CÂMARA MUNICIPAL DE ALCÁCER DO SAL
Inundações atingem a zona baixa de Alcácer do Sal devido à subida do Rio Sado, com locais a registar mais de um metro de água. O transbordamento foi provocado pela chuva persistente, maré elevada e descargas de barragens a montante. A eletricidade foi cortada na área afetada. A situação pode se agravar com mais chuva a caminho.
A chuva vai continuar a cair com intensidade e persistência em Portugal, mantendo elevado o risco de cheias de rios e inundações nos próximos dias. O país permanece sob a influência de um Atlântico hiperativo, com sucessivas frentes associadas a depressões que atravessam o território, alimentadas por uma corrente de jato muito intensa.
Este padrão atmosférico favorece a entrada contínua de ar úmido, sobretudo pelo litoral, provocando episódios frequentes de precipitação, por vezes forte e prolongada. Embora nem todos os períodos de chuva sejam extremos, a repetição dos episódios tem um efeito acumulativo significativo, aumentando rapidamente os níveis dos rios e das bacias hidrográficas.
As regiões do Norte e Centro são, neste momento, as mais vulneráveis. Distritos como Viana do Castelo, Braga, Porto, Aveiro e Coimbra deverão registar os maiores volumes de precipitação.
Os rios já apresentam caudais elevados após semanas consecutivas de precipitação. Com os solos saturados, grande parte da água da chuva deixa de infiltrar e escoa diretamente para linhas de água, acelerando subidas rápidas dos níveis.

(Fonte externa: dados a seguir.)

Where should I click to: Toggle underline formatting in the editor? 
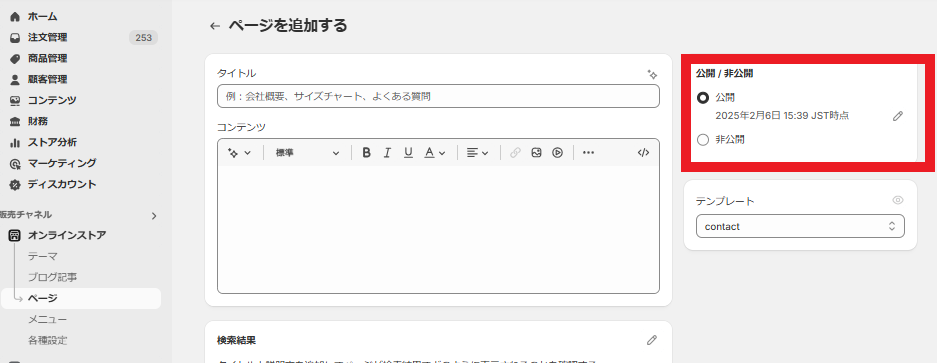pyautogui.click(x=409, y=153)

Este cenário eleva o risco de cheias nos principais rios, como o Minho, Douro, Mondego, Tejo e Guadiana, bem como em cursos de água de menor dimensão, que podem transbordar de forma repentina. O período mais crítico está associado à passagem lenta das frentes atlânticas, que provoca chuva contínua durante várias horas consecutivas.
Mesmo quando os valores horários não são extremos, a duração do episódio pode resultar em acumulados elevados num curto espaço de tempo, suficientes para causar transtornos significativos.